Stored items:
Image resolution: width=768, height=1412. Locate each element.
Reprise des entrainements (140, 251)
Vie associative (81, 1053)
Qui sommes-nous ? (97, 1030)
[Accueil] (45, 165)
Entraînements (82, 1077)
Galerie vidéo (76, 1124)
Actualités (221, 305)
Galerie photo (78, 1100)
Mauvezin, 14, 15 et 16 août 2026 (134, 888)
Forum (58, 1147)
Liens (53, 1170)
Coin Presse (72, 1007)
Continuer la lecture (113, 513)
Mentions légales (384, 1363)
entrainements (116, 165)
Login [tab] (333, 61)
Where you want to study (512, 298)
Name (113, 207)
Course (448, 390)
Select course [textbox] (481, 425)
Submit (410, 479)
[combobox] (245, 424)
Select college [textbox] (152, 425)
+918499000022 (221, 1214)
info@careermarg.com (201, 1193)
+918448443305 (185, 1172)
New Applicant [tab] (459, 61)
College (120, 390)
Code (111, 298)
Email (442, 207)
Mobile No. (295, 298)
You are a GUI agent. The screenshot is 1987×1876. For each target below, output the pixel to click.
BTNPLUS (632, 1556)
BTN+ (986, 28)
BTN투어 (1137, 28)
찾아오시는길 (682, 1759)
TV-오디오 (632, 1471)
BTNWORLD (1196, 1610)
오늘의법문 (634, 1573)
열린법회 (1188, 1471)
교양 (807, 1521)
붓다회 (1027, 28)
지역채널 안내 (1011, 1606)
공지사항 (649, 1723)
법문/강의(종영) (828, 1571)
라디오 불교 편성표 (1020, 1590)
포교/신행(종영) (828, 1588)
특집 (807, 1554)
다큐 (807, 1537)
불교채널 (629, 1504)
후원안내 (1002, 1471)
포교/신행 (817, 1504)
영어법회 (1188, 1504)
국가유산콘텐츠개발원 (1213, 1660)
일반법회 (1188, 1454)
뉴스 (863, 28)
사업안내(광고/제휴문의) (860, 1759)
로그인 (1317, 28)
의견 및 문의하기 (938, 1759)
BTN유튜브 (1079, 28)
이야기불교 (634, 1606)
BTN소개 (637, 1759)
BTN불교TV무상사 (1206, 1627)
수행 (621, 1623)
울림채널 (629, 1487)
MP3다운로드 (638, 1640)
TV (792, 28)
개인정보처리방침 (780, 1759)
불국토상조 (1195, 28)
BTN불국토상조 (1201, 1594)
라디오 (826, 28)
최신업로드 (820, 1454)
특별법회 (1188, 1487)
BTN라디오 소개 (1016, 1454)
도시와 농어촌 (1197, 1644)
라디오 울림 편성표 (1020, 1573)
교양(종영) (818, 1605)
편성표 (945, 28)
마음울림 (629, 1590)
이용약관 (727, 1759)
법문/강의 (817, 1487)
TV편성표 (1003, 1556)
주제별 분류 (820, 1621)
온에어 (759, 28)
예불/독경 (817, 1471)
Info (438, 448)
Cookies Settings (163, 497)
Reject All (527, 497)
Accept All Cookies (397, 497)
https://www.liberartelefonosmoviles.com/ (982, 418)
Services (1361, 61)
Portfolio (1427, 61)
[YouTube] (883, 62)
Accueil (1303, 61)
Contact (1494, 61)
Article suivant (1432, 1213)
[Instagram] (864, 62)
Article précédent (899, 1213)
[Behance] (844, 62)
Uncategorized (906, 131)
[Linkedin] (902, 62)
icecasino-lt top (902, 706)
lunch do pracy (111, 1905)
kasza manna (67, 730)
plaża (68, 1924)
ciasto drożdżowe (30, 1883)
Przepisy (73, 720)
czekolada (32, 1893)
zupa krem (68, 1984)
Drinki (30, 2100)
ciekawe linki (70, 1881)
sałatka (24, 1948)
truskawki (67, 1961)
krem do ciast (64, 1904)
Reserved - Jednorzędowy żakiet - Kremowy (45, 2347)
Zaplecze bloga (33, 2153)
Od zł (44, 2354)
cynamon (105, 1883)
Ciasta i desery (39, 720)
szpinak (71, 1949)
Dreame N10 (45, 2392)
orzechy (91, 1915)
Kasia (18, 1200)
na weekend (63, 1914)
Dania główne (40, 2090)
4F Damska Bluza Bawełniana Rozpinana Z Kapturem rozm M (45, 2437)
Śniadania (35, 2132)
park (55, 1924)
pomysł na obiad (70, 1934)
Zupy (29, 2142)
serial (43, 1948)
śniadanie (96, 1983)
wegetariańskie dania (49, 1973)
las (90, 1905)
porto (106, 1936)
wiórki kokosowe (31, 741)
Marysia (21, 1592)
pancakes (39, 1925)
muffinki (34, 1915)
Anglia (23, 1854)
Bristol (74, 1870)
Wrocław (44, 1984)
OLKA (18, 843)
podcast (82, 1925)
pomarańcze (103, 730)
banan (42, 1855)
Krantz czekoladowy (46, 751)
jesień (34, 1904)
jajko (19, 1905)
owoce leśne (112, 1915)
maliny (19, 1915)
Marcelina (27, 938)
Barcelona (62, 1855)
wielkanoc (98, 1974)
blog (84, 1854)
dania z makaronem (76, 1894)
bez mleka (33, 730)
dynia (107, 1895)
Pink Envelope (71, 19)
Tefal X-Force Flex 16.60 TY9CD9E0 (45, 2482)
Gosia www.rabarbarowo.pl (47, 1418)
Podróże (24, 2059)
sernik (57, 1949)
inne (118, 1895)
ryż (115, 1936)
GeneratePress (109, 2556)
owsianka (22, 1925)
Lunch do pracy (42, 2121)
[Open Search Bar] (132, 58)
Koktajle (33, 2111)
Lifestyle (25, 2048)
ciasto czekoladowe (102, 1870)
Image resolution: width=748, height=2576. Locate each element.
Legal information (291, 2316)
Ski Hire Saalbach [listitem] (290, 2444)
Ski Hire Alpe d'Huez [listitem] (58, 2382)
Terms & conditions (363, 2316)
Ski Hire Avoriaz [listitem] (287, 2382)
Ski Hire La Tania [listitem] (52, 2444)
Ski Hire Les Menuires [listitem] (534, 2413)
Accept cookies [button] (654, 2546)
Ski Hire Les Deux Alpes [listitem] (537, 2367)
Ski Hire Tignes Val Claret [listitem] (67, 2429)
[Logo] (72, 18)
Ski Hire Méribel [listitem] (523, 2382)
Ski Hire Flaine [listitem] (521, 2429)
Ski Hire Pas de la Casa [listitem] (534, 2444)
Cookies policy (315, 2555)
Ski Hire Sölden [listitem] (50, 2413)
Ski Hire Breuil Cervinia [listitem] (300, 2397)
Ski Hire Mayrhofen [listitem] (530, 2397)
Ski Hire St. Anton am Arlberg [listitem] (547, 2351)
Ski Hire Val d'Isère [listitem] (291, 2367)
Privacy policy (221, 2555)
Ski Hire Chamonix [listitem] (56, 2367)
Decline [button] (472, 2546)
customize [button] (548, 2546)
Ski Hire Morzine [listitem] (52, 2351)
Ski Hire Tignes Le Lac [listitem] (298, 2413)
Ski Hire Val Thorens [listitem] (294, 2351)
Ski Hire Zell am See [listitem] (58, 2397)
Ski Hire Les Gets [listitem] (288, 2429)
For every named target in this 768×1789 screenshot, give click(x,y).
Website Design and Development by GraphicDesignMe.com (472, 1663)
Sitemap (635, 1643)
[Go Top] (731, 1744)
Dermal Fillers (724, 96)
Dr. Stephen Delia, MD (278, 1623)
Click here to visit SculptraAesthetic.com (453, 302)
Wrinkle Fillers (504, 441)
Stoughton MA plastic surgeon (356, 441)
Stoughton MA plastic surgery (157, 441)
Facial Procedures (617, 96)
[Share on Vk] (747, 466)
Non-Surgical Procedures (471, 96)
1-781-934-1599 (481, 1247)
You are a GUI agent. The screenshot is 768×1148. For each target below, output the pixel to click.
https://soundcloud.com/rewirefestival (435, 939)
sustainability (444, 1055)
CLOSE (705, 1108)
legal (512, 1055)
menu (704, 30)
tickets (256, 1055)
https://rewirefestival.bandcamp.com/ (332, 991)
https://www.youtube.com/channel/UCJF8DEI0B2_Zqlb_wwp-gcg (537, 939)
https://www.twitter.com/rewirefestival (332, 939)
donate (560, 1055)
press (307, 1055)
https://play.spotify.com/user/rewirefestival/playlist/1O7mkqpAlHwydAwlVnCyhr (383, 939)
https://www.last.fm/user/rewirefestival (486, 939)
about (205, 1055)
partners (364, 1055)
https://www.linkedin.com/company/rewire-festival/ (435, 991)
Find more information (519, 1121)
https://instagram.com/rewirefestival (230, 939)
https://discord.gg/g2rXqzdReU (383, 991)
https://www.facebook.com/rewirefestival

WHAT YOU ARE ASKED TO DO
Find the lines above that include the string "width" and copy them.

TASK RESULT
Image resolution: width=768, height=1412. Locate each element.
Image resolution: width=748, height=2576. Locate each element.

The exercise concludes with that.